Pour autant, sur le plan pratique et opérationnel, les choses sont plus complexes. Nos militaires agissent bien sous le régime de la protection civile et du maintien de l’ordre, mais dans un contexte très particulier. Le Président de la République, comme le Premier ministre, ne parle-t-il pas de situation de guerre ?

Votre document fait état de menace militaire, d’actes de guerre, ou encore de commandos militaires et, à l’instant, vous nous parliez de militarisation de la menace. Quant à nos adversaires, ils disent très clairement qu’ils sont en guerre avec nous et se considèrent bien comme des combattants d’une armée au service d’un État.

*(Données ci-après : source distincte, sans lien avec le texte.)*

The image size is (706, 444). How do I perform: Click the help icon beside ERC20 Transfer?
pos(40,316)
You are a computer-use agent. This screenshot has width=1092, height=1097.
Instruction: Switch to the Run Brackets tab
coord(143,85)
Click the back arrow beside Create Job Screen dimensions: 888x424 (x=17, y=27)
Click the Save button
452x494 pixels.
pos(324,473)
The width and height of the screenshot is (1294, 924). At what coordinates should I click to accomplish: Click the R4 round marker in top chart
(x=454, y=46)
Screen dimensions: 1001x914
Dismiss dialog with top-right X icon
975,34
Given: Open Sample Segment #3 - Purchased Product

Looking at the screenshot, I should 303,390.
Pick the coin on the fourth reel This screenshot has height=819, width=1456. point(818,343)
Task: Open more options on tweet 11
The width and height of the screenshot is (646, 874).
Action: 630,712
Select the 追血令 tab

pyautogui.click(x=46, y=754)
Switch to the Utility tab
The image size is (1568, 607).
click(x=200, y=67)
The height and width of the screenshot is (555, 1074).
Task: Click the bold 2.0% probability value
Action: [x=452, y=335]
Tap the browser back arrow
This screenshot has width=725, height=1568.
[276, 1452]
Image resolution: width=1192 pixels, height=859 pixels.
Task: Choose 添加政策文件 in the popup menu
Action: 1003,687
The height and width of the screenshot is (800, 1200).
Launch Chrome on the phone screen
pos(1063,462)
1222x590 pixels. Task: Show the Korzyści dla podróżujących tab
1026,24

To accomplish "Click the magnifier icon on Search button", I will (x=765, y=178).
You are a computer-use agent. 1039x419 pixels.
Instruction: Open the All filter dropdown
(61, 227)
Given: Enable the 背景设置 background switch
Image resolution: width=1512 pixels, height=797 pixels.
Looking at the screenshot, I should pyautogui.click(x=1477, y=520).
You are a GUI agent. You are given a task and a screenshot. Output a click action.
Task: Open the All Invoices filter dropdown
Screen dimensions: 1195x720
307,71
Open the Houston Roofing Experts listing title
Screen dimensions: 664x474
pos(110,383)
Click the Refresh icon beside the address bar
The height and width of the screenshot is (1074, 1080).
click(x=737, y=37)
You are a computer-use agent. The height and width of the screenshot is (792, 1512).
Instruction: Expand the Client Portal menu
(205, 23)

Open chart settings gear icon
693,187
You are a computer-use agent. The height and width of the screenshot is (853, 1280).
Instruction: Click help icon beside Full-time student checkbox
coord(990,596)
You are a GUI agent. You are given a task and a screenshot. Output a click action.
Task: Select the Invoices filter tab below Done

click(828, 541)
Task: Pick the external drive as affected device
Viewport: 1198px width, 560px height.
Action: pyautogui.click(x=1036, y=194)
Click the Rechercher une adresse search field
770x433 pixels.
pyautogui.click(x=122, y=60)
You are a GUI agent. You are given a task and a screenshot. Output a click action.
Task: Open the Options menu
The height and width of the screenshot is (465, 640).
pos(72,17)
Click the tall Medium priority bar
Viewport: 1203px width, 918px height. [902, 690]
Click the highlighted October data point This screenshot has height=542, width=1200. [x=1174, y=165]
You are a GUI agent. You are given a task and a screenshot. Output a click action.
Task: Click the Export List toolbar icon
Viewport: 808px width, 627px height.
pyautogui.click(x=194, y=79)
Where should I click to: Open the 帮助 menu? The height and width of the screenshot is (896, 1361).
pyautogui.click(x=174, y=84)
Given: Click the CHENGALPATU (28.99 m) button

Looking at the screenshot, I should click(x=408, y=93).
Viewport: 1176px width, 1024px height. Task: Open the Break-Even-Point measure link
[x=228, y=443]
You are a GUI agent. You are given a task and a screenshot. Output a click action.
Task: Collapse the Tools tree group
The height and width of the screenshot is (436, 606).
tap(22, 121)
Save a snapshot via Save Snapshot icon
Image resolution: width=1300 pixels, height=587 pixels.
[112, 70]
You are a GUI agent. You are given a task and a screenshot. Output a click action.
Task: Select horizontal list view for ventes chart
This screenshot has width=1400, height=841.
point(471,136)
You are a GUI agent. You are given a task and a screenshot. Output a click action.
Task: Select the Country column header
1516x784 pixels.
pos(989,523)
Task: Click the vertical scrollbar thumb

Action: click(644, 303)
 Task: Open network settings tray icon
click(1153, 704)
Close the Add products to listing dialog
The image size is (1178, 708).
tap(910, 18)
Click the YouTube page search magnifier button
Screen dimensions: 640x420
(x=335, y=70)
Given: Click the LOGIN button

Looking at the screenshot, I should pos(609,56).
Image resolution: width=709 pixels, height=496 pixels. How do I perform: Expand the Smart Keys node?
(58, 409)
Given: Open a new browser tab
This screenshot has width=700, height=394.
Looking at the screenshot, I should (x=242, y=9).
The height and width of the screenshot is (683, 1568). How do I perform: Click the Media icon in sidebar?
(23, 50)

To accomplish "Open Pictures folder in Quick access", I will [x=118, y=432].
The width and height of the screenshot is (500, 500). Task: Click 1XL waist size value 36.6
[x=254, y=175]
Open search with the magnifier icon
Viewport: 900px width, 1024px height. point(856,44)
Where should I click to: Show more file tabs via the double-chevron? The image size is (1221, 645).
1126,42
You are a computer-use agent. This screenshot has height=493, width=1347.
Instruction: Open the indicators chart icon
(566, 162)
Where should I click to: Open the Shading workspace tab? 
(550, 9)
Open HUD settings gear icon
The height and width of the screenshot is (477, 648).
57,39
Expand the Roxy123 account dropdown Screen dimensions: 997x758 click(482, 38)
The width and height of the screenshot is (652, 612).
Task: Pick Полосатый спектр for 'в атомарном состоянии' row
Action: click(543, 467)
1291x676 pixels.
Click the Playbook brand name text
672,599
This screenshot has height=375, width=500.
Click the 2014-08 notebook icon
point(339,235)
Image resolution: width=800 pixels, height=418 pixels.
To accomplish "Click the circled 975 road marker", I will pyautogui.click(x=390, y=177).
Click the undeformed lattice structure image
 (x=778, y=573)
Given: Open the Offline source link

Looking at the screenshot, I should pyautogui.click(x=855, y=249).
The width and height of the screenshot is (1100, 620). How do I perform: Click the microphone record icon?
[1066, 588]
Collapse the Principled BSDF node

S’agissant de l’engagement de nos armées, je veux rendre hommage au savoir-faire et à la disponibilité de ces dernières. Certaines des missions qui leur sont confiées dans le cadre de l’opération Sentinelle sont des plus-values incontestables, comme le renseignement, la surveillance aérienne et maritime, la cyberdéfense et la santé.

Pour autant, on peut s’interroger sur d’autres missions, comme celles que vous mentionnez vous-même dans votre rapport – présence dissuasive, contrôle, surveillance, protection, voire fonction de communication, pour rassurer nos concitoyens –, car elles ne constituent pas le cœur de métier de nos soldats. Le maintien de l’ordre public ne participe pas des mêmes logiques que la fonction militaire. Par exemple, les termes « neutraliser un adversaire » n’ont pas la même signification pour un policier et pour un militaire.

À juste titre, vous n’avez pas souhaité créer une force dédiée à ces missions placées sous l’autorité du ministre de l’intérieur. J’ai bien noté que l’ensemble de nos personnels était invité à les assurer, en plus de leurs missions traditionnelles. Je vous rejoins pour considérer qu’il ne peut pas y avoir deux armées, l’une de l’intérieur et l’autre de l’extérieur. La question qui nous est alors posée est la suivante : comment et combien de temps une armée professionnelle peut-elle venir en renfort des forces de l’ordre pour des missions de sécurité intérieure ?

Les militaires n’ont pas vocation à renforcer les forces de l’ordre et à se substituer à elles, pas plus qu’à être placés durablement sous l’autorité du ministre de l’intérieur. Les cadres d’emploi et conditions d’engagement ne peuvent répondre aux mêmes impératifs et logiques, au risque d’une dérive de l’État de droit. Cela nous renvoie aux moyens globaux dégagés pour lutter contre les menaces sur notre territoire national, notamment sur le plan de la police administrative et judiciaire, pour lesquelles nos armées sont incompétentes et doivent le rester.

J’en viens maintenant à des aspects plus budgétaires. Le document que vous nous soumettez est peu disert et se contente de renvoyer au décret d’avance du 27 novembre 2015, en affichant un surcoût de l’opération Sentinelle de 170 millions d’euros en 2015.

Pas un mot sur le budget 2016, alors que le Président de la République a annoncé devant le Congrès une révision du format de nos armées : 70 000 personnels, permettant de mobiliser 10 000 militaires sur le territoire national ! Pas un mot sur les conséquences de l’opération Sentinelle sur l’organisation même de nos armées et sur le reste de nos engagements !

Quand nos militaires font de la garde statique, ils ne se forment pas, ils ne remplissent pas de missions plus traditionnelles, ils ne sont pas en OPEX. Quelles en sont les conséquences sur le maintien en condition opérationnelle de nos hommes et de nos matériels ?

La moindre déflation des effectifs pour les besoins de l’opération Sentinelle ne constitue pas une réponse aux besoins de nos armées, au regard de leurs engagements sur des théâtres extérieurs. On ne peut affirmer que nous inscrivons notre mobilisation dans la durée sans faire de même pour les financements et continuer à recourir à des provisions insuffisantes et à de la cavalerie budgétaire !

Dans un contexte en perpétuelle évolution, où les maîtres mots doivent être adéquation et réactivité, je ne sais pas s’il faut réviser la loi de programmation militaire. En effet, à peine votée, elle risque déjà de devenir obsolète.

Pour autant, je souhaite que le Gouvernement nous soumette rapidement un collectif budgétaire, afin que nous disposions d’une vision d’ensemble des actions entreprises tant à l’intérieur qu’à l’extérieur, en faveur de la sécurité de nos concitoyens.